Airline Lufthansa said it was being hammered by the “considerable strains” of the slowdown, while reinsurers Munich Re and Hannover Re reported plunging profits.
Siemens, Europe’s biggest industrial conglomerate which makes everything from light bulbs to power stations, said its profit targets for next year had become “clearly more ambitious.”
Logistics company Deutsche Post, media giant Bertelsmann and retail group Metro have also highlighted how tough conditions are, as have washing powder giant Henkel and fertilizer blue chip K+S.
There have been exceptions, however, with Linde, the world’s biggest industrial gas group, and Deutsche Telekom, Europe’s biggest telecom company, both said they are yet to be affected.
German Chancellor Angela Merkel last month launched a raft of measures aimed at stimulating the economy including tax breaks and state-backed loans for small and medium-sized firms, but many experts say that these do not go far enough.
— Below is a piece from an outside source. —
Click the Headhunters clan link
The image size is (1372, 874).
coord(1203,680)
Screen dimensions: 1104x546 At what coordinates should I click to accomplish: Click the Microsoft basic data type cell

These include a panel of economic advisors to the government that on Wednesday forecast zero growth in Germany next year. In their report, they dismissed Merkel’s efforts as a “hotch-potch of isolated projects designed to give the impression that the government is doing something.”
“Unfortunately, the German government continues to reject the idea of a genuine fiscal stimulus,” Schmieding said. “While we are skeptical that simply spending more money would help very much, the case for tax cuts, notably for aggressive cuts in the job-destroying payroll taxes, has never been stronger, in our view.”